§ **TASK DIRECTIONS**
In the records below, find the line containing "1280x720 pixels. Task: Click" and repeat it and every line after it exactly, without pictures.
━━━━━━━━━━
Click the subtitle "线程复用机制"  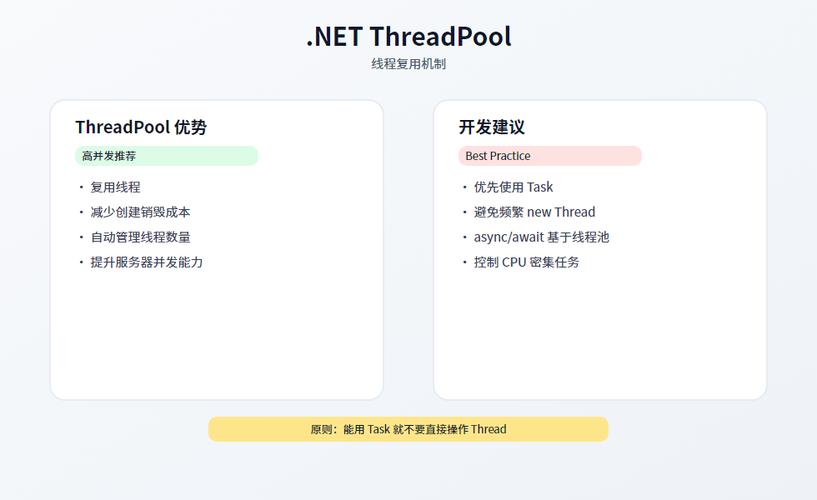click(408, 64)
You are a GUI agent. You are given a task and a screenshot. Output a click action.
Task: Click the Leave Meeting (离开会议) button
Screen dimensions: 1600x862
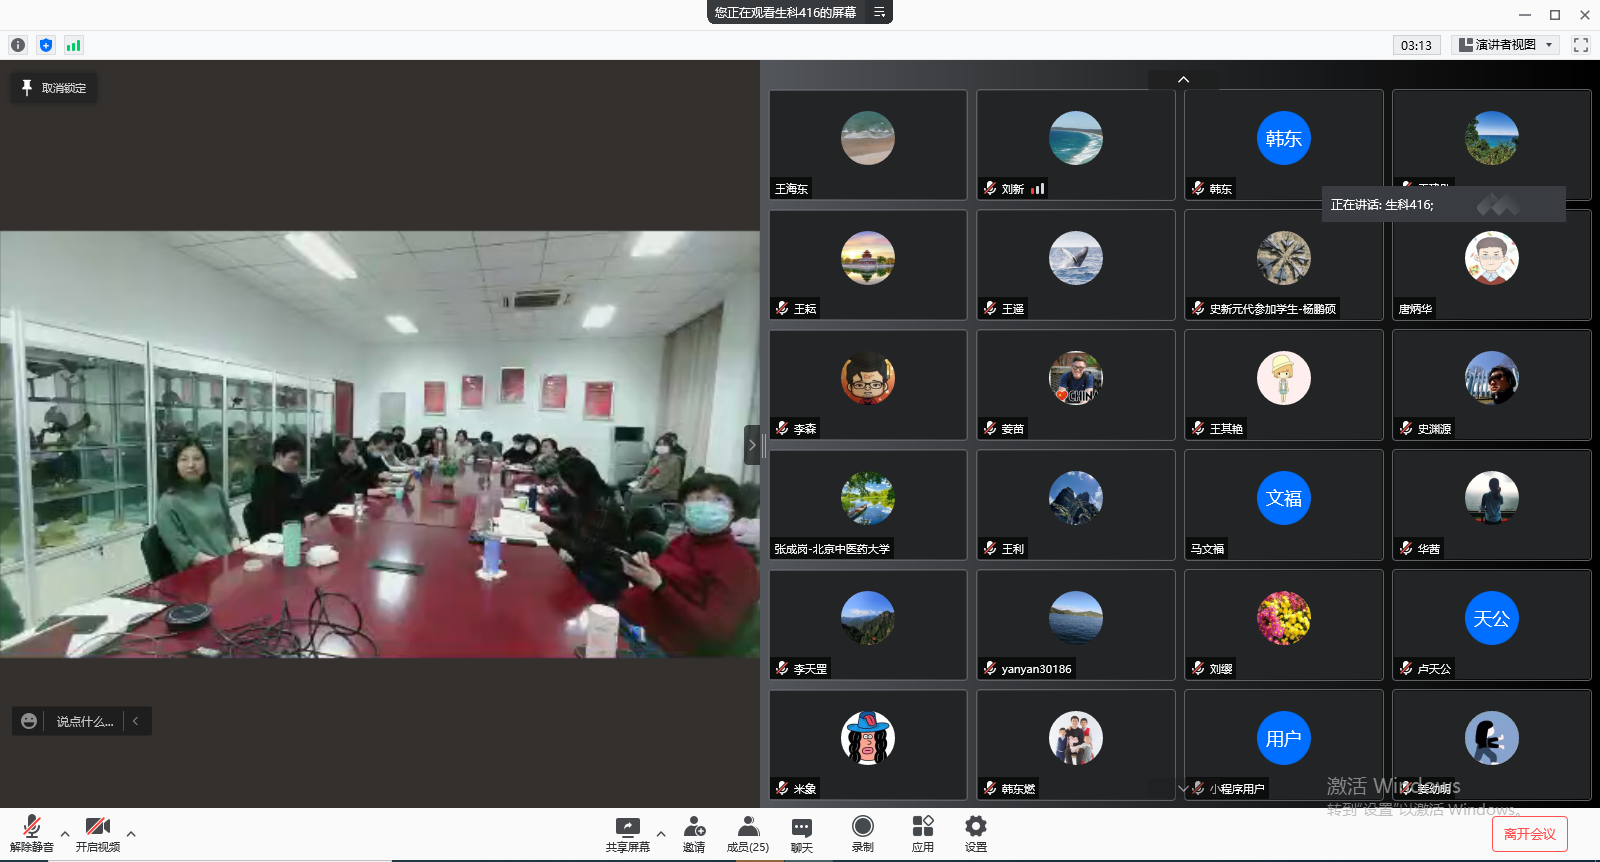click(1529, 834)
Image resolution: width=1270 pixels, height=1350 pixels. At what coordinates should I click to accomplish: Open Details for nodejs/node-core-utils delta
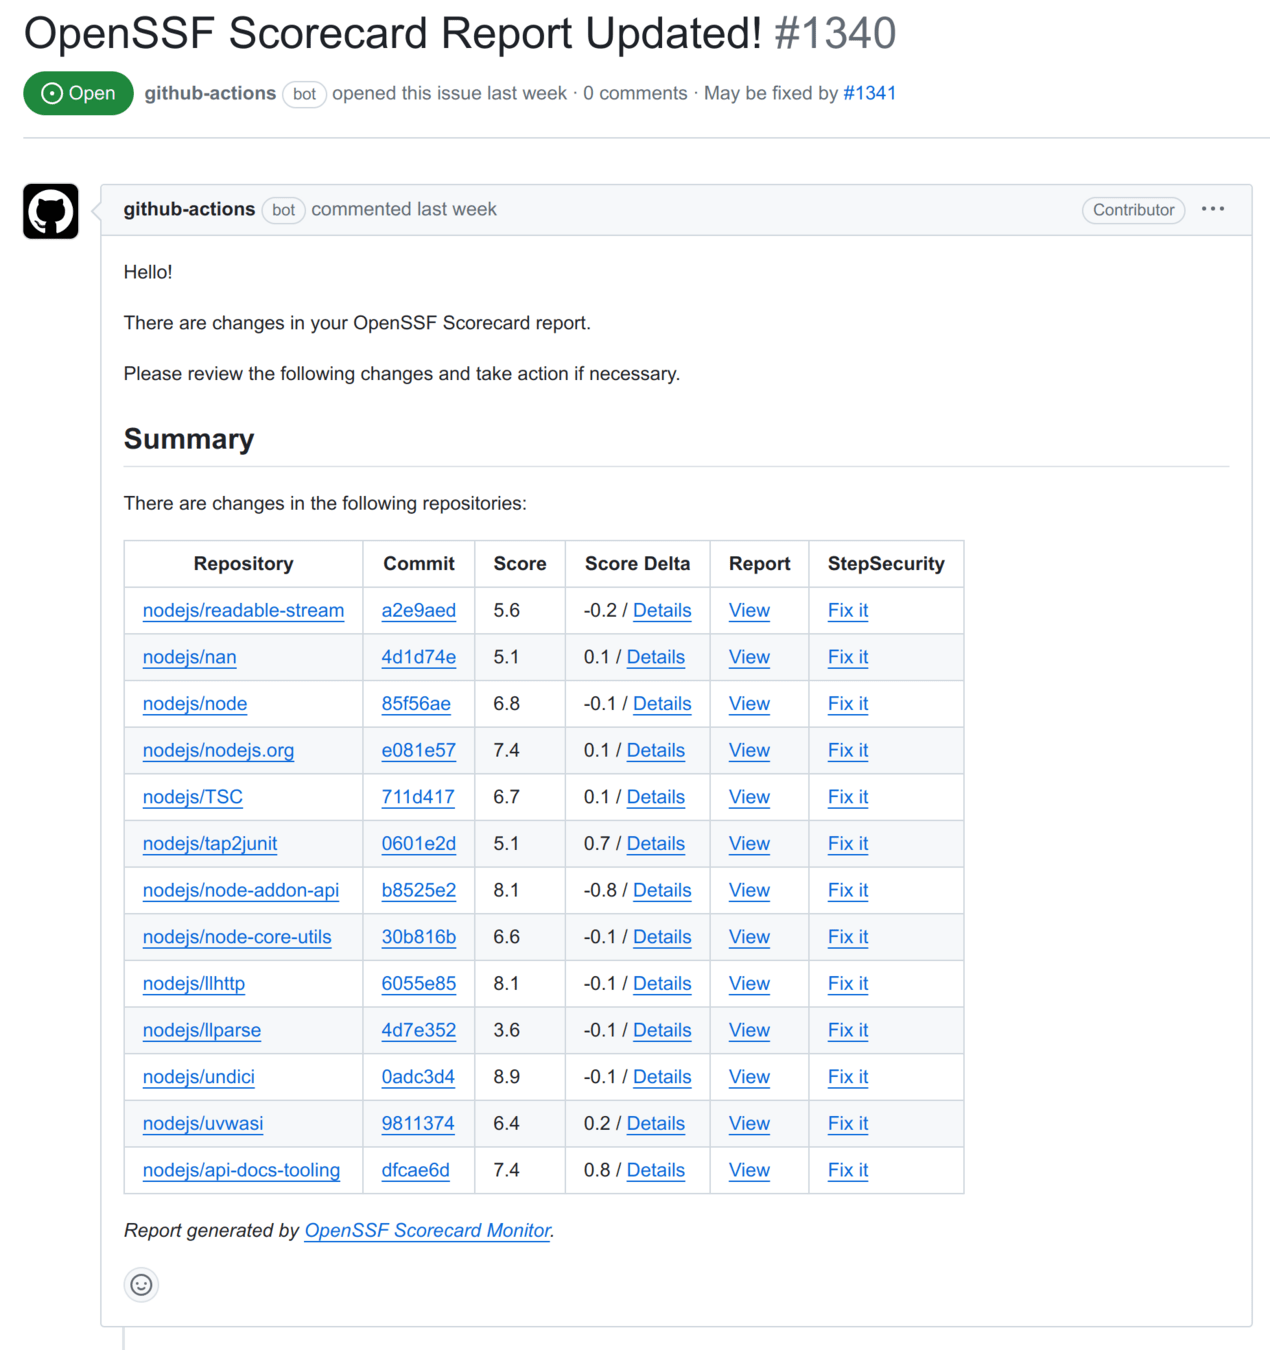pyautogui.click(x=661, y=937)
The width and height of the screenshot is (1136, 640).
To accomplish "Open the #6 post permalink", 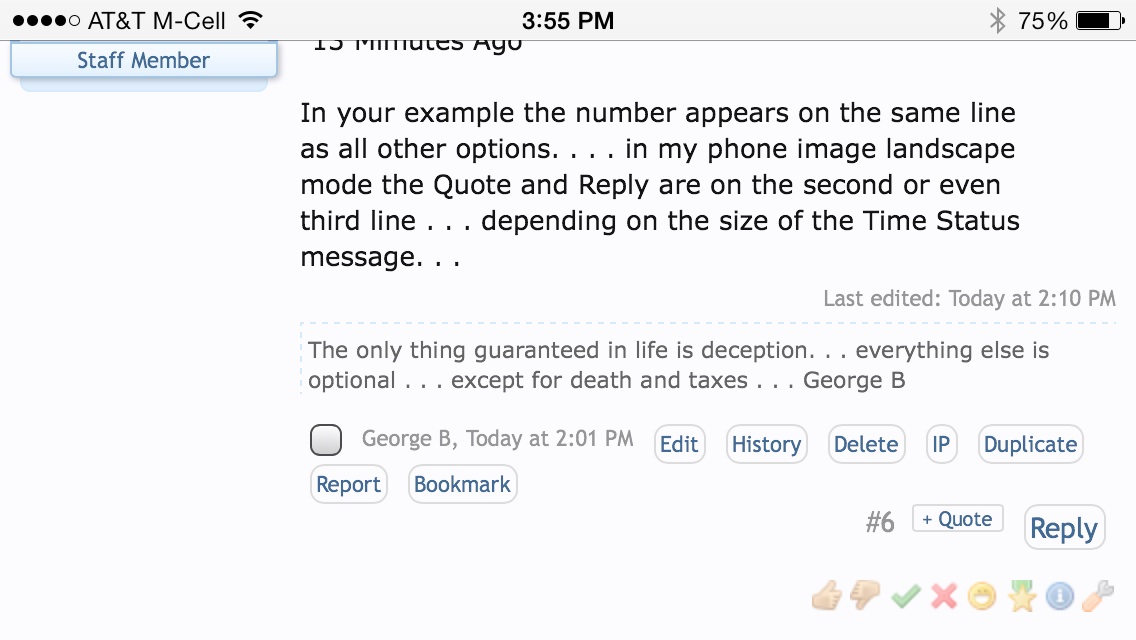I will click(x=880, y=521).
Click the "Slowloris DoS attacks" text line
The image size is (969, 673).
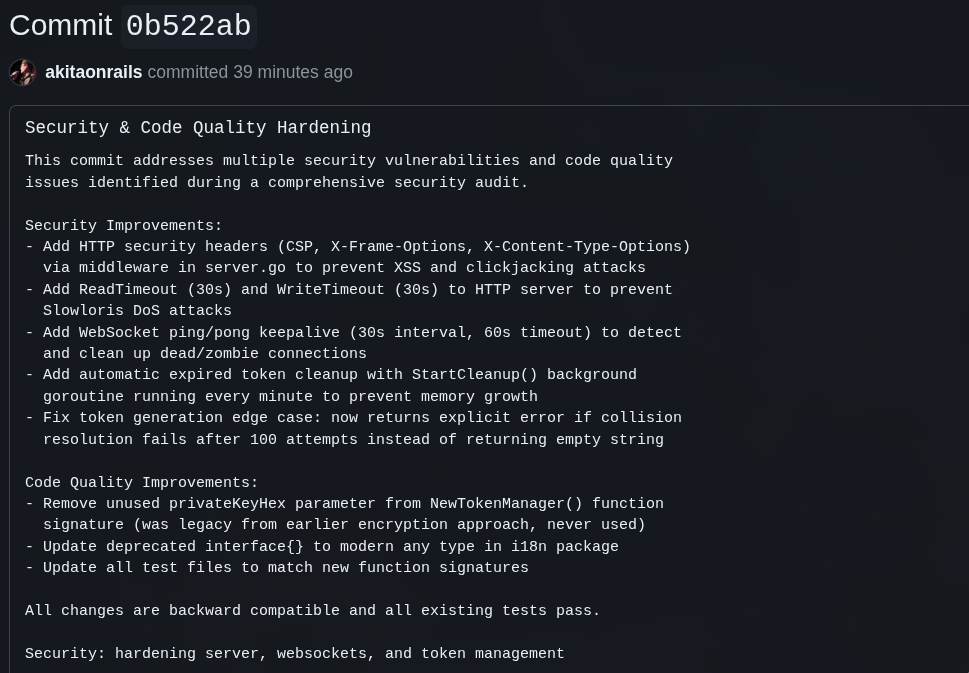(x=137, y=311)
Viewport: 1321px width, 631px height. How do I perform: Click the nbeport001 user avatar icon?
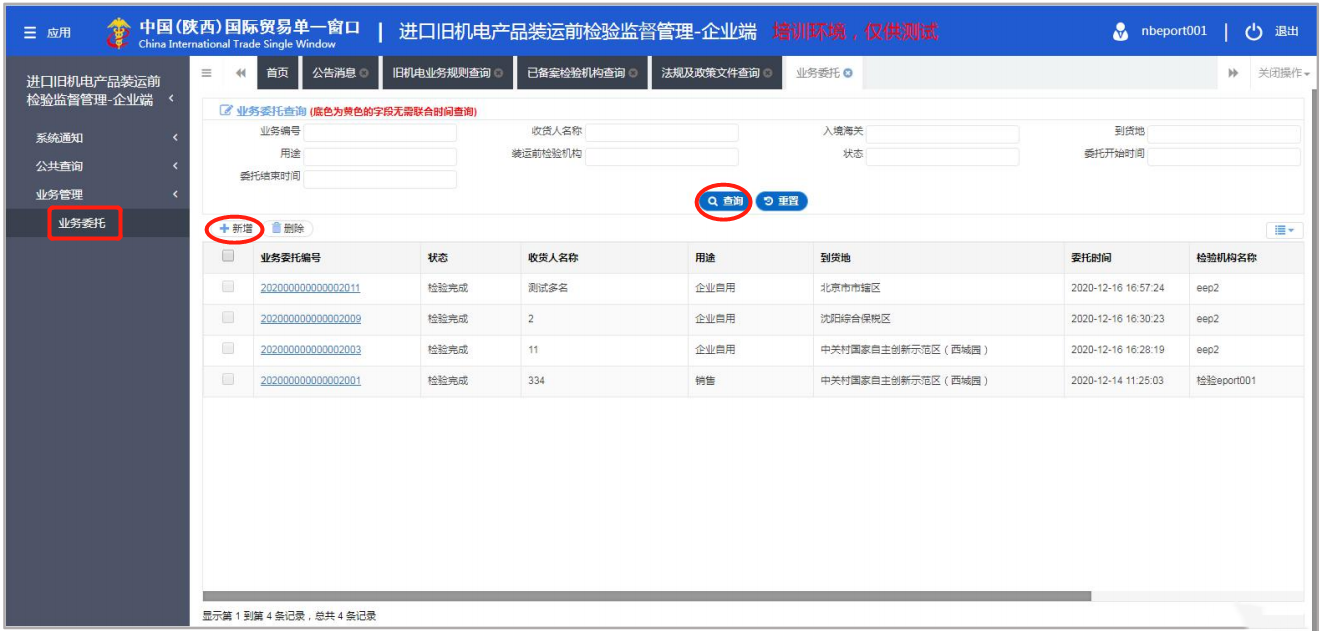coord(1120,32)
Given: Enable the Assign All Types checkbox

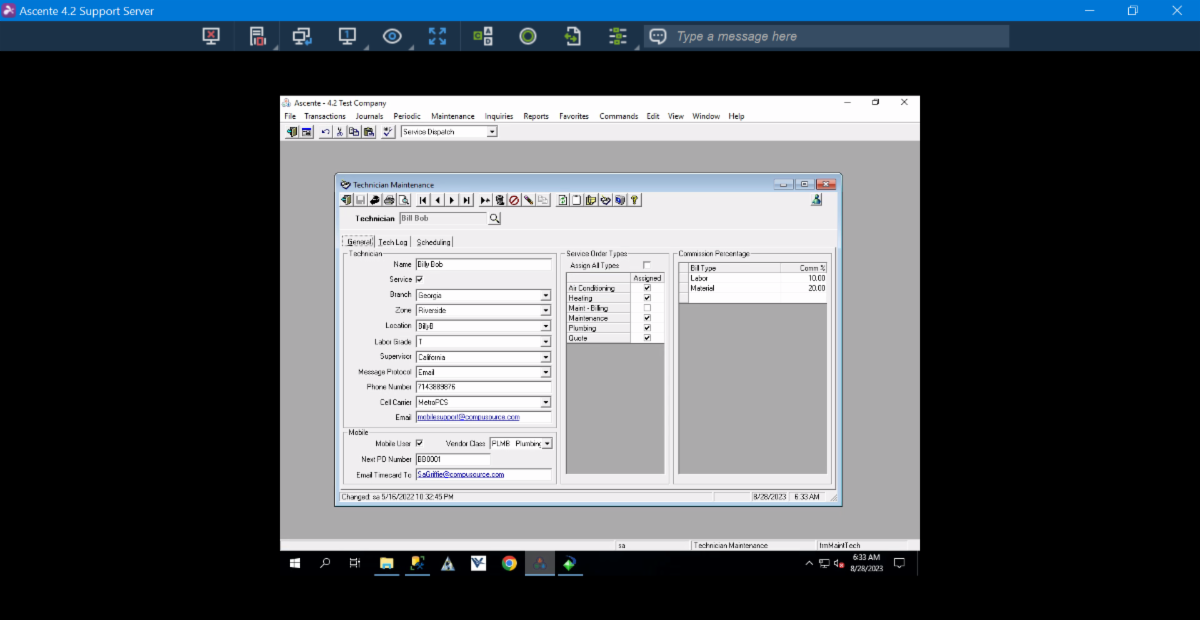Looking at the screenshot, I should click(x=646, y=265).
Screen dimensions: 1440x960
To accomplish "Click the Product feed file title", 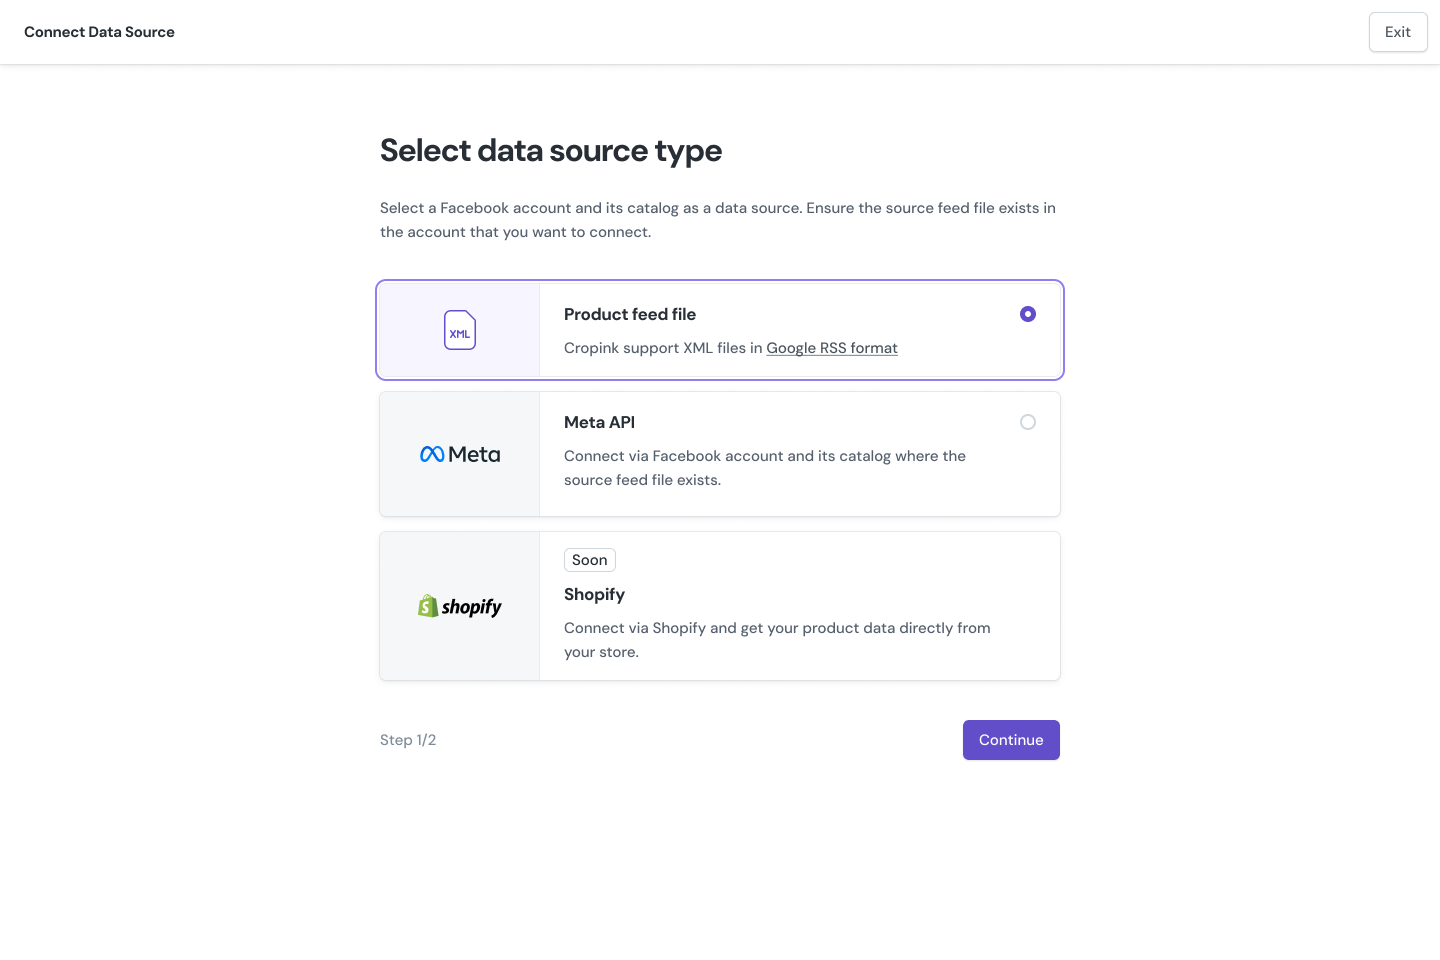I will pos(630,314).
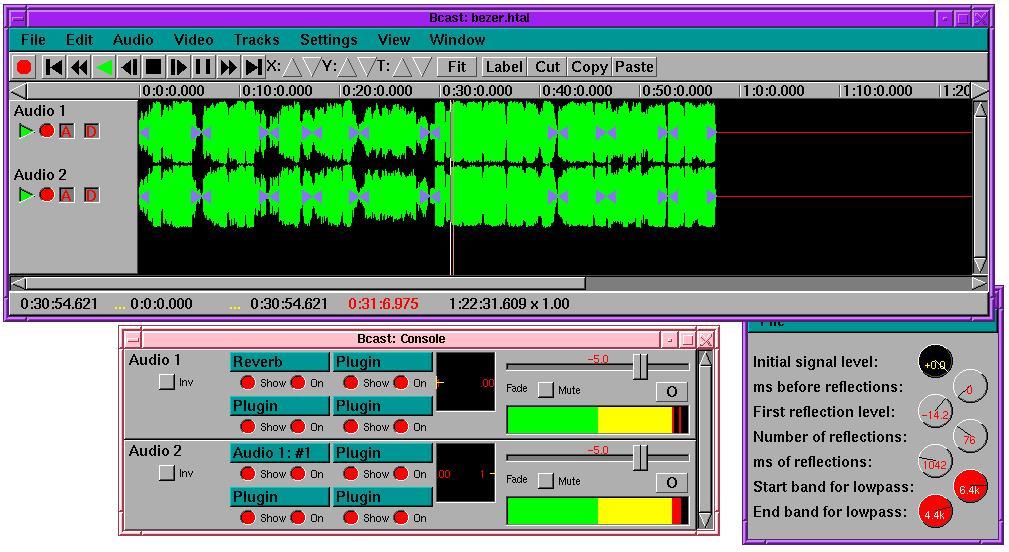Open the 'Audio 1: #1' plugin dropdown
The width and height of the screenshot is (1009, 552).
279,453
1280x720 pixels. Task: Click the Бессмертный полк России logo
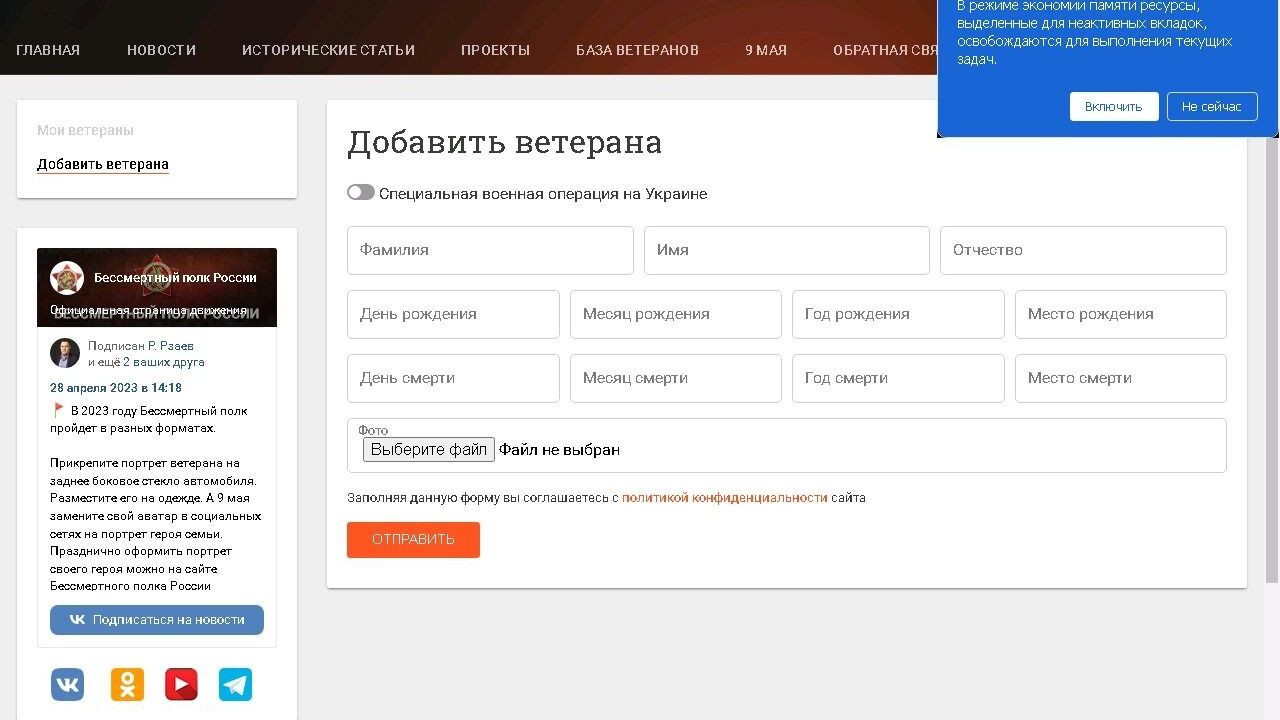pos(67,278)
━━━━━━━━━━
§ **RESULT OF THIS TASK**
1280x720 pixels. Task: Click the Бессмертный полк России logo
pos(67,278)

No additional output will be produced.